»Habe die Ehre, Herr Oberinspector!«
Nechyba nickte brummelnd und ging, ohne eine Erklärung abzugeben, schnurstracks zu der Stiege, die zu Schobers Bureau führte. Keiner der beiden Wachleute hatte sich zu fragen getraut, wohin er wolle. Wenn der Oberinspector diesen Gesichtsausdruck hatte, war es ratsam, auszuweichen oder am besten gar nicht da zu sein. Schließlich hatte er im Polizeikorps den Ruf, ein veritabler Grantscherm22 zu sein. Schnaufend marschierte Nechyba zu den Räumlichkeiten des Polizeipräsidenten. Wer immer ihm auf seinem Weg begegnete, wich ihm aus und war froh, dass er mit dem Oberinspector aus dem benachbarten Polizeiagenteninstitut nichts zu tun hatte. Nechyba trat, ohne anzuklopfen, in das Vorzimmer des Polizeipräsidenten ein. Er grüßte den Adjutanten des Präsidenten mit einem Kopfnicken und brummte:
»Der Herr Dr. Schober hat mich gerufen. Es pressiert.«
Der Adjutant nickte, sprang auf, eilte zur Tür von Schobers Bureau, öffnete diese und sagte:
»Oberinspector Nechyba ist da.«
»Er soll bitte reinkommen!«
Der Adjutant nickte und Nechyba betrat Schobers Bureau. Zu seiner Überraschung war er nicht alleine. Hofrat Dr. Roderich Schmerda war ebenfalls anwesend. Was zum Teufel machte Aurelias Dienstgeber hier?
»Darf ich die Herren einander vorstellen? Hofrat Dr. Schmerda vom Innenministerium. Oberinspector Nechyba vom Polizeiagenteninstitut.«
Schmerda war aufgestanden, winkte ab und raunzte:
»Mein lieber Schober, lassen Sie’s gut sein. Wir kennen einander bereits. Herr Oberinspector, ich begrüße Sie.«
»Meine Hochachtung, Herr Hofrat.«
»Nechyba, nehmen S’ bitte Platz. Ich hab’ Sie hergerufen, weil es um eine äußerst heikle Angelegenheit geht …«
»Heikel ist eine Untertreibung!«, unterbrach Schmerda den Leiter der Wiener Polizei. »Faktum ist, dass es um Wohl und Wehe unserer Armee, der Monarchie und auch unseres geliebten Kaiserhauses geht!«
»Um Gottes willen!

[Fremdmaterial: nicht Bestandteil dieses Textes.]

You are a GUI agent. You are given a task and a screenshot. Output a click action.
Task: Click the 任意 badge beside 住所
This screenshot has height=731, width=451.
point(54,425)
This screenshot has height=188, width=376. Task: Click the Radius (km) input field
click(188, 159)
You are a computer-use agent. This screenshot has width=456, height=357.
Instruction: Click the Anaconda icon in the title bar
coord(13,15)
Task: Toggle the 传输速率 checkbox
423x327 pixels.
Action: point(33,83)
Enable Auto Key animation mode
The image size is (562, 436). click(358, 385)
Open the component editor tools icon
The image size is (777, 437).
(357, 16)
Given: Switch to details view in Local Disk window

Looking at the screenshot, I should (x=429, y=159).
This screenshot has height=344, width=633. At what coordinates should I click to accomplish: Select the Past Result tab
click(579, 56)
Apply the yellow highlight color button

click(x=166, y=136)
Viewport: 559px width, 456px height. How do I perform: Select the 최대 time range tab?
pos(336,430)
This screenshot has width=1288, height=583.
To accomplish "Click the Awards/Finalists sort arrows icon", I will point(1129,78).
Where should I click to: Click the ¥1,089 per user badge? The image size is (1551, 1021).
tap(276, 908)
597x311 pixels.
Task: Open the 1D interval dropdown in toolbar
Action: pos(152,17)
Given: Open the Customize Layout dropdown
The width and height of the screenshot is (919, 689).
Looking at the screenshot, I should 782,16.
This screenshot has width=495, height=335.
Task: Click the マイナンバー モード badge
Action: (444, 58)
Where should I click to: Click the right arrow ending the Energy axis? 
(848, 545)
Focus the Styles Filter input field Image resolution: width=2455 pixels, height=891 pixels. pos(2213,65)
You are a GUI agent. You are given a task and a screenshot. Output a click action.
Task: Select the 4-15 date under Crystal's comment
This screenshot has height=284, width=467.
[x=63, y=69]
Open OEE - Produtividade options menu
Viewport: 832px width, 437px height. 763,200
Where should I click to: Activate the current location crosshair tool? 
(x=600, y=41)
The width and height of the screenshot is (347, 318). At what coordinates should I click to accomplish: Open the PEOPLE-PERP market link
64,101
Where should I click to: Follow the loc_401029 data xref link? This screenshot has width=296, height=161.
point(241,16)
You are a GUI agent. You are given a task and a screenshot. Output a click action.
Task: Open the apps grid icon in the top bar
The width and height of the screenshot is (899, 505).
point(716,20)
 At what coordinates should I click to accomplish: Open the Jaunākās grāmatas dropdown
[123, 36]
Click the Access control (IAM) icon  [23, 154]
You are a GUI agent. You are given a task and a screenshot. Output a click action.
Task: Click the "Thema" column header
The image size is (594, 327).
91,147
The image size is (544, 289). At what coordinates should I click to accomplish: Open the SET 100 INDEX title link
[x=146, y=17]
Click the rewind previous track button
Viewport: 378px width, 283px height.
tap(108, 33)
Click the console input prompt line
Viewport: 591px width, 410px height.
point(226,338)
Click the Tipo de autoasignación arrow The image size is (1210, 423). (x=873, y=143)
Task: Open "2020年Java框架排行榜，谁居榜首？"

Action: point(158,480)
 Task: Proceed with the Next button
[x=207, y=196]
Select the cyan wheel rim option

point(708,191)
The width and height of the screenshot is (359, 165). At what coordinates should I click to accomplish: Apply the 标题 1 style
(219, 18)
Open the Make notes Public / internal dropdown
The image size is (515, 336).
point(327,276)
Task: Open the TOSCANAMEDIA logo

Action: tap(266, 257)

Was ist passiert?«
Schmerda lehnte sich in seinem Sessel zurück, schlug die Beine übereinander, holte tief Luft und begann zu dozieren:
»Am Montag dieser Woche hat in Wiener Neustadt um halb acht in der Früh die Belegschaft der Daimler-Motorenwerke die Arbeit niedergelegt und ist geschlossen zum Wiener Neustädter Rathaus marschiert. Diesem Marsch haben sich die Arbeiter der Lokomotivfabrik, der Radiatorenwerke, der Flugzeugfabrik und der Munitionswerke Rath angeschlossen. Bis zum Nachmittag hatten sich 10.000 Demonstranten am Rathausplatz versammelt. Am Dienstag hat sich dieser lokale Streik zu einer politischen Massenbewegung gewandelt. An diesem Morgen legte in Ternitz die Belegschaft der Schoeller-Werke die Arbeit nieder und marschierte ins benachbarte Wimpassing, wo sich ihr die Beschäftigten der Gummifabrik und aller anderen dort ansässigen Unternehmen anschlossen. Der Marsch führte weiter nach Neunkirchen, wo sich ebenfalls sämtliche Betriebe an dem Ausstand beteiligten. Weiters schlossen sich alle Arbeiter in Enzesfeld-Hirtenberg, in Leobersdorf, in Wöllersdorf sowie im ziemlich weit weg liegenden Sankt Pölten dem Streik an. Am Mittwochmorgen erreichte die Streikbewegung Wien. Im Arsenal legten 15.000 Arbeiter die Arbeit nieder, in den Fiat-Werken in Floridsdorf waren es 2.000. Im Laufe des Tages wuchs dann die Zahl der Streikenden auf über 80.000 an. Bemerkenswert war, dass es den Streikenden nun in erster Linie nicht mehr nur um eine bessere Lebensmittelversorgung ging, sondern um ein politisches Ziel …«
Schober nickte und warf ein:
»Nun ging es den Streikkomitees um die Friedensverhandlungen in Brest-Litowsk23.«
Schmerda fügte hinzu:
»In der Brigittenau forderten Kundgebungsteilnehmer, dass die Regierung einer Arbeiterdelegation Zutritt zu den Friedensverhandlungen gewähren sollte.«
Nechybas Magen grummelte laut und vernehmbar. Um diese Geräusche zu übertönen, fragte er:
»Und was sagt Unsere Allerhöchste Majestät dazu?«
Schmerda zog ein Stück Papier aus der Innentasche seines Sakkos und antwortete flüsternd:
»Er ist in höchstem Ausmaß besorgt. Ich zitiere aus einem Telegramm, das Seine Majestät gestern an unseren Außenminister, den Grafen Czernin, in Brest-Litowsk gesandt hat:
Ich muß nochmals eindringlichst versichern, daß das ganze Schicksal der Monarchie und der Dynastie von dem möglichst baldigen Friedensschluß in Brest-Litowsk abhängt …
und ich zitiere weiter:
Kommt der Friede nicht zustande, so ist hier die Revolution, wenn auch noch so viel zu essen ist. Dies ist eine ernste Warnung in ernster Zeit …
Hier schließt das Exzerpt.